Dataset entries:
————————

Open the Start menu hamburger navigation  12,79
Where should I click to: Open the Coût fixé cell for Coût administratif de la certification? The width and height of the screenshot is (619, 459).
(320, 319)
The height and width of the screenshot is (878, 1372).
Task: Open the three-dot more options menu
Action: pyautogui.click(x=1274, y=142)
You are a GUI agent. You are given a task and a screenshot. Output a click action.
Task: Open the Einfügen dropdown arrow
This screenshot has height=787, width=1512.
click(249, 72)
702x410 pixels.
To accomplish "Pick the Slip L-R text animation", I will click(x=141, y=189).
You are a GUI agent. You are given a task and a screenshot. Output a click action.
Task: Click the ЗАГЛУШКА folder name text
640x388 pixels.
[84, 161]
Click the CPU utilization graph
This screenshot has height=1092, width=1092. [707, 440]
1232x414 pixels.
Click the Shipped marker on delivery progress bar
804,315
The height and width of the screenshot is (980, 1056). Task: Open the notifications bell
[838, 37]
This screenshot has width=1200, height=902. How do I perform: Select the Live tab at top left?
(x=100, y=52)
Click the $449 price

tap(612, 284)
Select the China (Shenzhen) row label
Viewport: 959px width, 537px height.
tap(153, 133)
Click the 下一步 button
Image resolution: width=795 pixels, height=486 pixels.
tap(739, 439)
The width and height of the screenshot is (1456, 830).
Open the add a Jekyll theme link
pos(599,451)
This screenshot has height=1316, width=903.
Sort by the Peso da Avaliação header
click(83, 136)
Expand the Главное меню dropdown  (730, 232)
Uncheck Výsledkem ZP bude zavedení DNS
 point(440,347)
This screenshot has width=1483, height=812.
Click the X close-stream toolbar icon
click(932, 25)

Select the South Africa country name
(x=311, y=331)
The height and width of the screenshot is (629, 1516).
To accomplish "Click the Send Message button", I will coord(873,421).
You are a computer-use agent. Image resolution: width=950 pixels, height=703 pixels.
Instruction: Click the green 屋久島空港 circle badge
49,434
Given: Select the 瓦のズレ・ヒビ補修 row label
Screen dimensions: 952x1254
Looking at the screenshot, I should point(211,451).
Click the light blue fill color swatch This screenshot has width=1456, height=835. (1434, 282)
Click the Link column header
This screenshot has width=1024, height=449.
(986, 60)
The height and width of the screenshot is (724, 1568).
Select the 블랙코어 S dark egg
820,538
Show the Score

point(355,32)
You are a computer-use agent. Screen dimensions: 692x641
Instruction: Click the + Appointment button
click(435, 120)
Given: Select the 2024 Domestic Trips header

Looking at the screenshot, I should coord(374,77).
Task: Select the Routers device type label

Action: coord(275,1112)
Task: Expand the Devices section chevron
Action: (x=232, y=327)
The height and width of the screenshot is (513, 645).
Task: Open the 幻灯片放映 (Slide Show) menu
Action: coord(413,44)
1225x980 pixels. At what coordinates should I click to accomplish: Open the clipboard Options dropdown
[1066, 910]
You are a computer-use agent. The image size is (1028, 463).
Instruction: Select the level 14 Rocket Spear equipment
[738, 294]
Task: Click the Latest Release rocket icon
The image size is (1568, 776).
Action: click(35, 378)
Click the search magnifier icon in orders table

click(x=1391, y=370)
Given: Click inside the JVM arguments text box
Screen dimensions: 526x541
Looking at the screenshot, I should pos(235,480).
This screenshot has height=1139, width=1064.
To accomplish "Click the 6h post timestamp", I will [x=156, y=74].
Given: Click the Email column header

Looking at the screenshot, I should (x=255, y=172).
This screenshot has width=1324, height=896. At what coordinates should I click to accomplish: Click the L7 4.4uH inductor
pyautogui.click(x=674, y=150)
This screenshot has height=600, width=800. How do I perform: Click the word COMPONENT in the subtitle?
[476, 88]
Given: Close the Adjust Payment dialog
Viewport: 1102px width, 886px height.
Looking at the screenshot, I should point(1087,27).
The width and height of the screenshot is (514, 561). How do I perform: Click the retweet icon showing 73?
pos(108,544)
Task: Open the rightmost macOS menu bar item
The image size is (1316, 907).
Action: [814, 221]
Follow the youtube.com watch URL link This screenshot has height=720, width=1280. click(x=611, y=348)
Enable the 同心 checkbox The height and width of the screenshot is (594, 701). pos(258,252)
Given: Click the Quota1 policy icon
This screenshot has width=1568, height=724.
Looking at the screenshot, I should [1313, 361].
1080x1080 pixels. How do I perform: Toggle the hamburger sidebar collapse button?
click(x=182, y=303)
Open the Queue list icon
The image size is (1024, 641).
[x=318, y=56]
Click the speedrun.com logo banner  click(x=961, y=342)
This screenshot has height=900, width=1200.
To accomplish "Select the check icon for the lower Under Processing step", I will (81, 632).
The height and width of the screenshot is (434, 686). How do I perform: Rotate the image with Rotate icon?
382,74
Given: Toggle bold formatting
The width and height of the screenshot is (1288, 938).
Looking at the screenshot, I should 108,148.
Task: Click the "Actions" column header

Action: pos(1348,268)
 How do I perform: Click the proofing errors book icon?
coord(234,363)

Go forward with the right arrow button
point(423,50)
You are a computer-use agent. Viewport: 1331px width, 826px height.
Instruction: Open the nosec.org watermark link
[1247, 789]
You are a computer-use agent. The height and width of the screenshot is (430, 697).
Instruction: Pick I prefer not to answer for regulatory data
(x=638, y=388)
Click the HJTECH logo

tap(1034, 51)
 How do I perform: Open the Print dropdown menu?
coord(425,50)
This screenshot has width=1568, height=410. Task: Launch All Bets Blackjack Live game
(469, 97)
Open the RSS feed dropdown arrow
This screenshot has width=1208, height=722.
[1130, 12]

————————

* YOUR ASSIGNMENT
The required output is the line holding "Open the RSS feed dropdown arrow" plus every line after it in the data, reproduced exactly.

* ANSWER AREA
Open the RSS feed dropdown arrow
This screenshot has width=1208, height=722.
[1130, 12]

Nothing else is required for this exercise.